MaskRay updated this revision to Diff 265335.Wed, May 20, 1:42 PM
MaskRay marked 4 inline comments as done.

Simplify _restgpr0_*

lld/ELF/Arch/PPC64.cpp
165

Thanks for the comment. Let me simplify _restgpr0_*

This is probably some microarchitectural optimization we don't care much.

179

Yes.

Thanks for implementing this MaskRay. I've left a couple comments, but still need to go through the testing.

lld/ELF/Arch/PPC64.cpp
133

Since we are always writing the entire routine into the buffer anyway why not just hard code the array contents so we don't have to compute it at runtime?

143

real minor nit: I think the code would be a bit clearer if this check cake outside the lamda: eg

if (!defined.empty())
  addSection(...)
152

Does it clutter the code too much to keep track of the correct value in the loop that calls `addOptional' and not have to adjust this later?

MaskRay marked 5 inline comments as done.Thu, May 21, 9:27 AM
MaskRay added inline comments.
lld/ELF/Arch/PPC64.cpp
133

We need to define symbols _savegpr* and _restgpr*, so a loop is needed. There is little saving if we move instructions alone to a constant array.

143

Mostly there are 4 callers. Placing it here saves some code.

152

Yes, the alternative approach will clutter the code. It will require 2 loops, with one finding the start point and the second placing instructions and definitions. This post adjustment approach is the simplest I can find.

MaskRay marked 2 inline comments as done.Thu, May 21, 9:35 AM
sfertile added inline comments.Thu, May 21, 12:31 PM
lld/ELF/Arch/PPC64.cpp
133

The savings mostly come from making the 4 loops we have now (and the 2 that need to be added later for the fpr save/restore routines) nearly identical. We can then write a helper function or lambda and call that 6 time instead of having 6 loops once we add support for _savefpr* and _restfpr* as well. With a minor tweak I believe the helper would also work for the vector save restore routines as well.

Something like:

Helper(uint32_t *Buffer, uint32_t BufferSize, StringRef Prefix) {
  int r = findFirstOf(prefix);  // returns the register number corresponding to the first symbol we need to define.
  // Any referenced symbols are defined, nothing to do.
  if (r == 32)
  return;

  int Value = 0;
  const int Offset = 4 * (r - 14);
  for (r < 32; ++r) {
   Name = FormatName(prefix, r)
    addOptional(Name, Value, defined);
    Value += 4;
  }
  // No need to check if defined is empty becuase we would have returned already if no symbols need to be defiend.
  addSection(Buffer + Offset, Buffer + Size, defined);
}

Its longer and more verbose then one of the for loops, but I think its much easier to follow the logic, and then it only takes 6 lines like:

Helper(savegpr0, ArraySize(savegpr0), "__savegpr0_");

Its more lines of code total, since defining the arrays adds more lines then we save with the replacing the for loops with the helper but I think its much more approachable for a reader.

152

I think this approach is simpler in terms of less lines of code, but not necessarily simpler to read or understand.

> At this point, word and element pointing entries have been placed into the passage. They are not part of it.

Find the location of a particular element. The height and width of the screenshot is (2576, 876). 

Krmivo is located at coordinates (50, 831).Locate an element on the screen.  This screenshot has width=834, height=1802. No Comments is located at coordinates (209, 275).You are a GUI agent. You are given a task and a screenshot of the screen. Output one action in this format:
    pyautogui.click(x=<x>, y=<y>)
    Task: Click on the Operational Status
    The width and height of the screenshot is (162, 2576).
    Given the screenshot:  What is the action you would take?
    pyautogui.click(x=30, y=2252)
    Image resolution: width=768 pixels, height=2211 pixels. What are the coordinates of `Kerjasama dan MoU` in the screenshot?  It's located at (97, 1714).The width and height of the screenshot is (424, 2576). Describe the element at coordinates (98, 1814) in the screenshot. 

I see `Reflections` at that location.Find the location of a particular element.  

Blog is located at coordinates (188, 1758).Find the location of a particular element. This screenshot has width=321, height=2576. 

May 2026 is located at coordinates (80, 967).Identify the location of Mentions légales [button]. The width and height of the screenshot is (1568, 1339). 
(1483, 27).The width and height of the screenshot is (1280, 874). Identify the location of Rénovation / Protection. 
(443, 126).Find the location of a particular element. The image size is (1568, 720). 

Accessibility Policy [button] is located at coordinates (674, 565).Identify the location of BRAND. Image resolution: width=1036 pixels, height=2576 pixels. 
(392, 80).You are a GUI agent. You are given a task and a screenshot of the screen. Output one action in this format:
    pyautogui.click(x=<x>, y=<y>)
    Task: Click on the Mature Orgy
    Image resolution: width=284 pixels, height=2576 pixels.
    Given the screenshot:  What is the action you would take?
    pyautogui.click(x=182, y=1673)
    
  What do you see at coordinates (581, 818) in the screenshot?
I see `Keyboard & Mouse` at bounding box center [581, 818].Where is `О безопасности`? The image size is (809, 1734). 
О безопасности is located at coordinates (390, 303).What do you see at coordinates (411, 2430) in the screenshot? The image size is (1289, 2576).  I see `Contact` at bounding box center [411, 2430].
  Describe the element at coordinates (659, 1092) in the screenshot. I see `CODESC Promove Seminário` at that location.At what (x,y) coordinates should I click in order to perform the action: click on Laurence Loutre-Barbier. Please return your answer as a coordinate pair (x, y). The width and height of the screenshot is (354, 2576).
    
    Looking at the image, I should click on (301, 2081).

MaskRay updated this revision to Diff 265613.Thu, May 21, 2:47 PM
MaskRay marked an inline comment as done.

Simplify

lld/ELF/Arch/PPC64.cpp
133

Thanks for the suggestion. I have found a way to simplify the code.

MaskRay marked 3 inline comments as done.Thu, May 21, 2:52 PM
MaskRay updated this revision to Diff 265618.Thu, May 21, 3:05 PM

Simplify with MutableArrayRef<uint32_t>

sfertile accepted this revision.Tue, May 26, 6:52 AM

One comment but otherwise LGTM.

lld/ELF/Arch/PPC64.cpp
125

nit: from is always 14 so we don't need it as an argument, we can just always start the loop at 14.

This revision is now accepted and ready to land.Tue, May 26, 6:52 AM
MaskRay marked 2 inline comments as done.Tue, May 26, 9:06 AM

Thanks for the review! Will commit soon...

lld/ELF/Arch/PPC64.cpp
125

This is reserved for _savevr_20 and _restvr_20 which start from 20 instead of 14..

This revision was automatically updated to reflect the committed changes.
MaskRay marked an inline comment as done.